OhioGuidestone, the largest community behavioral health organization in Ohio, regularly trains new therapists and other behavioral health interventionists to work with clients who face severe, therapy-interfering challenges. We’ve brought that experience to these manuals.
In this era of managed care oversight, tight funding, and pressure to deliver evidence-based or informed care, it is essential for new therapists to get up to speed on best practices quickly. It is also essential for experienced clinicians to be well provided with effective and varied treatment plans. The manuals in this series provide step-by-step guidance on evidence-based and informed treatment modalities and interventions that can be used by both licensed and unlicensed mental health professionals—as well as by their supervisors for training purposes.
Seasoned mental health professionals will find the resources offered in these manuals useful for developing a renewed focus on evidence- and research-based interventions.

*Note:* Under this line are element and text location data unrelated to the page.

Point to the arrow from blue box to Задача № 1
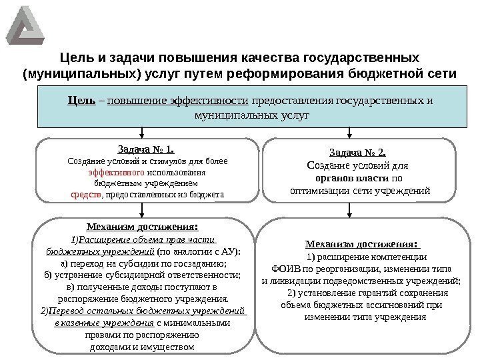click(141, 132)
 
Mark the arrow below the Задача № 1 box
click(141, 209)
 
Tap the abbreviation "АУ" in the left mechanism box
click(227, 252)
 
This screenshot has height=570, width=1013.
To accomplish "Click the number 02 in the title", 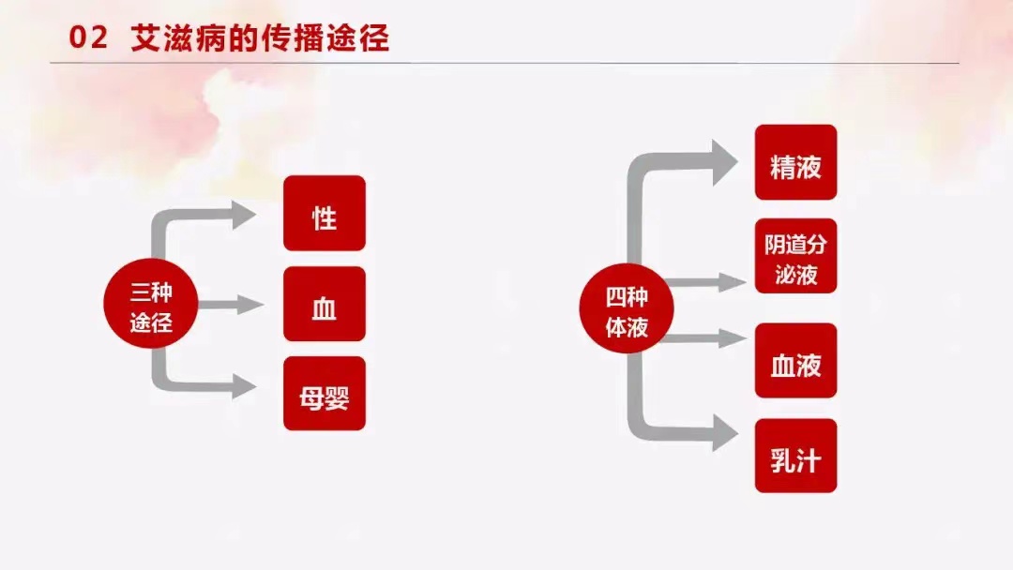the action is point(88,38).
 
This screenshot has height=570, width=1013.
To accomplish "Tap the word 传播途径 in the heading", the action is point(325,38).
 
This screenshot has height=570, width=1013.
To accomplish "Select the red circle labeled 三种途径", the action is point(150,303).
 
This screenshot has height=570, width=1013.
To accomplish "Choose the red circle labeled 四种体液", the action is point(626,308).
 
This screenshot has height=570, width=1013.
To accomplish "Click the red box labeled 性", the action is point(325,213).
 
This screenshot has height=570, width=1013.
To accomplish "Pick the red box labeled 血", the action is point(325,304).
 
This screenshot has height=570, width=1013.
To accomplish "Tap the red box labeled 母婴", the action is point(325,393).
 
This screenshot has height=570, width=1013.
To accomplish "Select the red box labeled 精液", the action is point(796,162).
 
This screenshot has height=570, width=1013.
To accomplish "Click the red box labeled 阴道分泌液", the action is point(796,256).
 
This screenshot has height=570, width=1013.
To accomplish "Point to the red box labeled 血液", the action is point(796,360).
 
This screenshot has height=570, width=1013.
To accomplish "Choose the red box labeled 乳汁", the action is point(796,456).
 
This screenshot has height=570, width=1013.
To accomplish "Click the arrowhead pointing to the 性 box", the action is point(244,215).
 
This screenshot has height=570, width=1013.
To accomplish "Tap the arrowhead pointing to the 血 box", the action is point(250,305).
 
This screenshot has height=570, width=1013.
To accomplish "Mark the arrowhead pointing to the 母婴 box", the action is point(244,386).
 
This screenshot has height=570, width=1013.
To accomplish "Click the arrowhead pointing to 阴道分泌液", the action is point(733,282).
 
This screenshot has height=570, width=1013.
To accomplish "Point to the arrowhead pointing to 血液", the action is point(733,338).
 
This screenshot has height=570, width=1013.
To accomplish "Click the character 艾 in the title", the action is point(146,38).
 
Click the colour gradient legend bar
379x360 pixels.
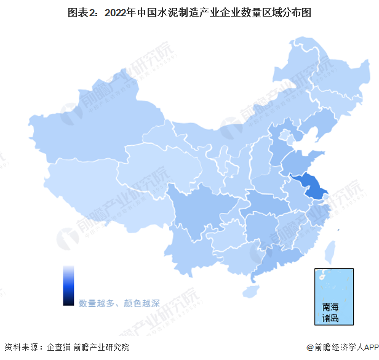tap(68, 285)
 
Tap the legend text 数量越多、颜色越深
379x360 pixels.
tap(119, 303)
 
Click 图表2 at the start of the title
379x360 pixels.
tap(79, 12)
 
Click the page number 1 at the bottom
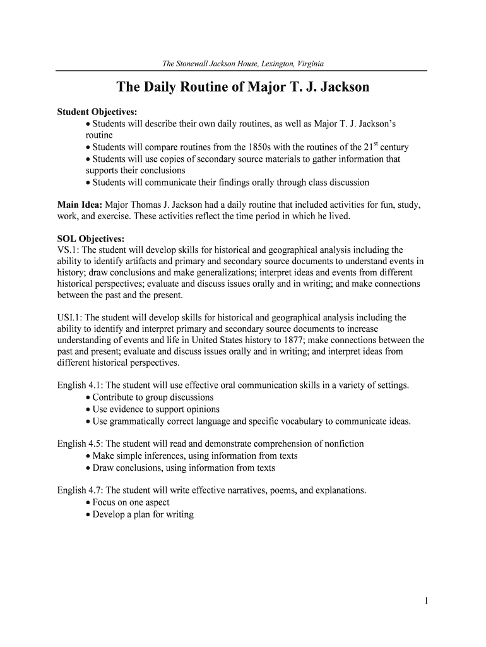click(427, 601)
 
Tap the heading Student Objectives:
click(93, 112)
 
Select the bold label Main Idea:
click(80, 205)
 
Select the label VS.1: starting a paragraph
click(68, 250)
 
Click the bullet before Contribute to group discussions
click(88, 397)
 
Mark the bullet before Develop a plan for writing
click(88, 514)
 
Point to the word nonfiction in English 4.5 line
click(342, 444)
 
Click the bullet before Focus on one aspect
click(88, 502)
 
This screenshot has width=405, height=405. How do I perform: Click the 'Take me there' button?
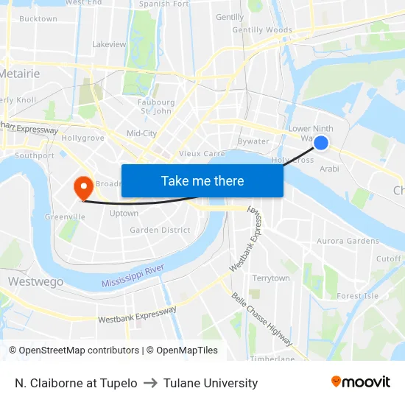[x=202, y=180]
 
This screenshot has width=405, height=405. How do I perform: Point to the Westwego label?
[x=35, y=281]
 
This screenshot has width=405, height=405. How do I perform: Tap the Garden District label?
[x=160, y=230]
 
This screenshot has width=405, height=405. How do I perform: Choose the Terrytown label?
[x=271, y=278]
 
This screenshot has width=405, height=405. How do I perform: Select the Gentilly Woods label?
[x=262, y=30]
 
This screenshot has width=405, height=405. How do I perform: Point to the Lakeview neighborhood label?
[x=109, y=44]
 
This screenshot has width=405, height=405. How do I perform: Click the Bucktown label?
[x=38, y=19]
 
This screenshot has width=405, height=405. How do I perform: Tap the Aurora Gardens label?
[x=348, y=241]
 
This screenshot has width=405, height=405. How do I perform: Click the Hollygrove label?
[x=83, y=138]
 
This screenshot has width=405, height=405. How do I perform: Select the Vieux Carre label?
[x=202, y=154]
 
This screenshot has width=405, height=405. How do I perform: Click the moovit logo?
[x=360, y=382]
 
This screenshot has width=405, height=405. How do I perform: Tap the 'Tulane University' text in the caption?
[x=211, y=383]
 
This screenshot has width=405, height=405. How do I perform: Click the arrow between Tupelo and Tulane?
[x=150, y=383]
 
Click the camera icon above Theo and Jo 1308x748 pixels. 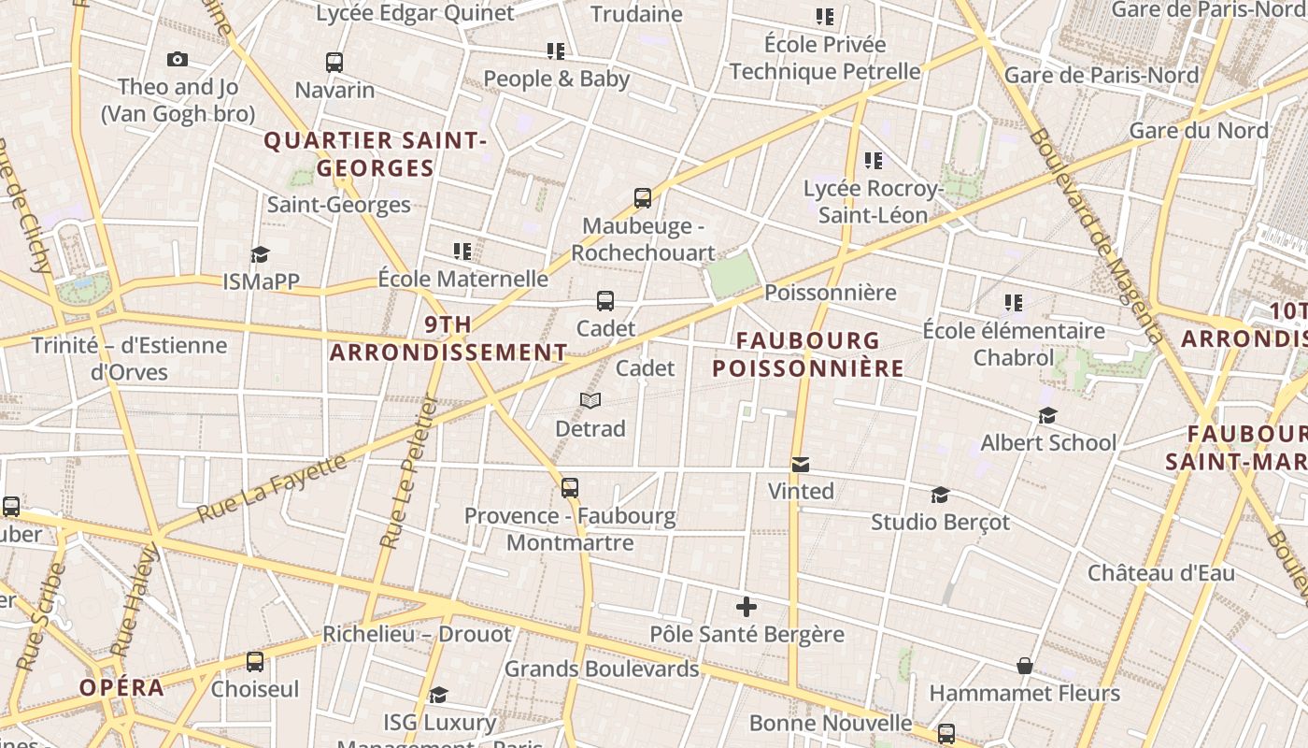click(x=178, y=60)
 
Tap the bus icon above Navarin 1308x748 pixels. click(x=334, y=63)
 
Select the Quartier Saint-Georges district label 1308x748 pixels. click(x=376, y=154)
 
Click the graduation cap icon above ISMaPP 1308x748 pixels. click(x=260, y=254)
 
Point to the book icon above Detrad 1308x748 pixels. click(x=590, y=401)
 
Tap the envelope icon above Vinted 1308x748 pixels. click(x=801, y=464)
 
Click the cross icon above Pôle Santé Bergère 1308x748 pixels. click(x=746, y=607)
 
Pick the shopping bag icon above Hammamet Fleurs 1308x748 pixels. click(x=1025, y=666)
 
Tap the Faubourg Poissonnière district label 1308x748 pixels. click(x=808, y=353)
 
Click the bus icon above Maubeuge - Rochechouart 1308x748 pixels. click(x=643, y=198)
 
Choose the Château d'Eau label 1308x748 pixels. click(x=1160, y=572)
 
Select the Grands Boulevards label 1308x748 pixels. click(x=602, y=669)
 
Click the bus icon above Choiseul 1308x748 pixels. click(x=255, y=662)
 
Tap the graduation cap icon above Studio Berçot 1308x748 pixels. click(x=940, y=495)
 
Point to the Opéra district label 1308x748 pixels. click(x=121, y=688)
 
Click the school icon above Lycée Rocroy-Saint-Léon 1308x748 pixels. click(x=874, y=161)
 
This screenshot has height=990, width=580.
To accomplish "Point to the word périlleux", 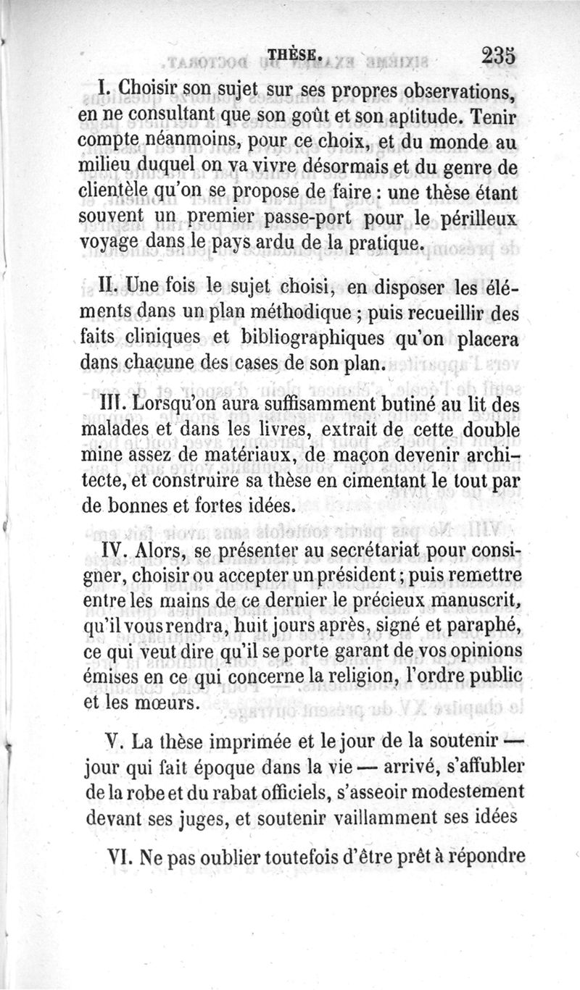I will click(473, 217).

At OhioGuidestone, our interventions are grounded in cognitive behavioral science and also shaped by the relational and attachment scientific advances that continue to inform the behavioral health field (especially the interpersonal neurobiology work published by W. W. Norton & Company). We understand the demands of serving client populations experiencing trauma and toxic stress. Our interventions are designed not to address discrete diagnoses (clients often have more than one) but rather the symptoms that are related to them. The series addresses a wide range of issues, such as depression, anxiety, ADHD, PTSD, and even reluctance to engage in therapy, and it provides interventions for children and adults.
We cannot “fix” our clients. But we can guide them along clear paths toward developing the skills they need to navigate the challenges they face, in their thoughts and in their lives. It’s our sincere hope that the books in this series will help better prepare more mental health professionals to do just that.